======== RECORDS SUPPLIED ========

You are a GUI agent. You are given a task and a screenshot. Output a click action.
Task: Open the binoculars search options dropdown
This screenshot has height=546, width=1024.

========
======== RECORDS SUPPLIED ========

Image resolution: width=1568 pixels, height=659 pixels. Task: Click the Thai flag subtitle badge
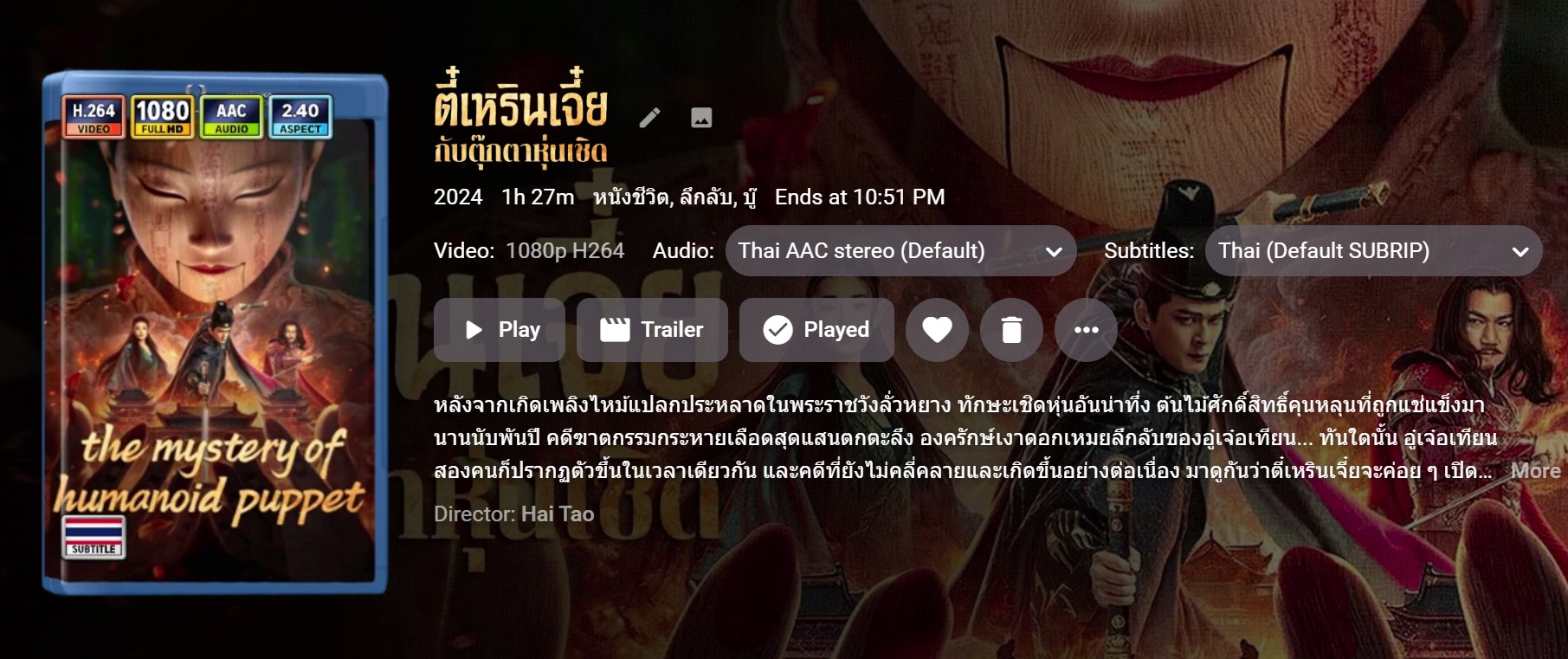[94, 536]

========

→ **GOAL OF THE EXERCISE**
Retype the data from the line containing "You are a GUI" down through the line containing "This screenshot has height=546, width=1024.", both lines included, keeping every character unchanged.

→ **TASK SOLUTION**
You are a GUI agent. You are given a task and a screenshot. Output a click action.
Task: Open the binoculars search options dropdown
This screenshot has height=546, width=1024.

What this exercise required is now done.